**Requirement**
Please convert the data below into a JSON list of strings, with one string for each line and blank lines left out.

**Word and element locating data**
----------
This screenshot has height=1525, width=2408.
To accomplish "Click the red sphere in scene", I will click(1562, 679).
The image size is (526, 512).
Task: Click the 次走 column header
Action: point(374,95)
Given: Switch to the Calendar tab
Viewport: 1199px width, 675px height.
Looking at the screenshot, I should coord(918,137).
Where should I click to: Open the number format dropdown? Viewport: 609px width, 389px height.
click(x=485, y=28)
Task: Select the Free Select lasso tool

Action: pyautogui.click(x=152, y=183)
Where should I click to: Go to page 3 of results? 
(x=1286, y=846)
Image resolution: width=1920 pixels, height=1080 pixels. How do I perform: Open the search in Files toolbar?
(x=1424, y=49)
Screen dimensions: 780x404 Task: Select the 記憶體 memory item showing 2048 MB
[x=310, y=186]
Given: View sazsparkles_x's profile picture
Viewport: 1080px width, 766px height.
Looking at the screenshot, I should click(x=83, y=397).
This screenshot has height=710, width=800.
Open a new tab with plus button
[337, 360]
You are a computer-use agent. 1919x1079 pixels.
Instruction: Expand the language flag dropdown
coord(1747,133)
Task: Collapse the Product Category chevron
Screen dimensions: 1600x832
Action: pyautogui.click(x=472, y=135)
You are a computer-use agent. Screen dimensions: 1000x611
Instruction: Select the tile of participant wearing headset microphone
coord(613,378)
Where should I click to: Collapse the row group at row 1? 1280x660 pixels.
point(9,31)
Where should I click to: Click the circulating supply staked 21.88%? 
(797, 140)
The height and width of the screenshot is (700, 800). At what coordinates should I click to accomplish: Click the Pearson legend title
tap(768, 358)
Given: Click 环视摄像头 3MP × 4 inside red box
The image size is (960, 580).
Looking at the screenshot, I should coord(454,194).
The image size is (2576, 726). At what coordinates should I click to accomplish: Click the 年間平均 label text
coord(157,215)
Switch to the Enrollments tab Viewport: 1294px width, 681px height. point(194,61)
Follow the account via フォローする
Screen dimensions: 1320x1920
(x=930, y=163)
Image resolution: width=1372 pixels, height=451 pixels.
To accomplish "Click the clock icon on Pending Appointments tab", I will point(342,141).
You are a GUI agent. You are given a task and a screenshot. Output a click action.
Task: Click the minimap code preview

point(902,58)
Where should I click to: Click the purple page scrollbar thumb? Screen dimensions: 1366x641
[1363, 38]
----------
**Exercise output**
[
  "This screenshot has height=1525, width=2408.",
  "To accomplish \"Click the red sphere in scene\", I will click(1562, 679).",
  "The image size is (526, 512).",
  "Task: Click the 次走 column header",
  "Action: point(374,95)",
  "Given: Switch to the Calendar tab",
  "Viewport: 1199px width, 675px height.",
  "Looking at the screenshot, I should coord(918,137).",
  "Where should I click to: Open the number format dropdown? Viewport: 609px width, 389px height.",
  "click(x=485, y=28)",
  "Task: Select the Free Select lasso tool",
  "Action: pyautogui.click(x=152, y=183)",
  "Where should I click to: Go to page 3 of results? ",
  "(x=1286, y=846)",
  "Image resolution: width=1920 pixels, height=1080 pixels. How do I perform: Open the search in Files toolbar?",
  "(x=1424, y=49)",
  "Screen dimensions: 780x404 Task: Select the 記憶體 memory item showing 2048 MB",
  "[x=310, y=186]",
  "Given: View sazsparkles_x's profile picture",
  "Viewport: 1080px width, 766px height.",
  "Looking at the screenshot, I should click(x=83, y=397).",
  "This screenshot has height=710, width=800.",
  "Open a new tab with plus button",
  "[337, 360]",
  "You are a computer-use agent. 1919x1079 pixels.",
  "Instruction: Expand the language flag dropdown",
  "coord(1747,133)",
  "Task: Collapse the Product Category chevron",
  "Screen dimensions: 1600x832",
  "Action: pyautogui.click(x=472, y=135)",
  "You are a computer-use agent. Screen dimensions: 1000x611",
  "Instruction: Select the tile of participant wearing headset microphone",
  "coord(613,378)",
  "Where should I click to: Collapse the row group at row 1? 1280x660 pixels.",
  "point(9,31)",
  "Where should I click to: Click the circulating supply staked 21.88%? ",
  "(797, 140)",
  "The height and width of the screenshot is (700, 800). At what coordinates should I click to accomplish: Click the Pearson legend title",
  "tap(768, 358)",
  "Given: Click 环视摄像头 3MP × 4 inside red box",
  "The image size is (960, 580).",
  "Looking at the screenshot, I should coord(454,194).",
  "The image size is (2576, 726). At what coordinates should I click to accomplish: Click the 年間平均 label text",
  "coord(157,215)",
  "Switch to the Enrollments tab Viewport: 1294px width, 681px height. point(194,61)",
  "Follow the account via フォローする",
  "Screen dimensions: 1320x1920",
  "(x=930, y=163)",
  "Image resolution: width=1372 pixels, height=451 pixels.",
  "To accomplish \"Click the clock icon on Pending Appointments tab\", I will point(342,141).",
  "You are a GUI agent. You are given a task and a screenshot. Output a click action.",
  "Task: Click the minimap code preview",
  "point(902,58)",
  "Where should I click to: Click the purple page scrollbar thumb? Screen dimensions: 1366x641",
  "[1363, 38]"
]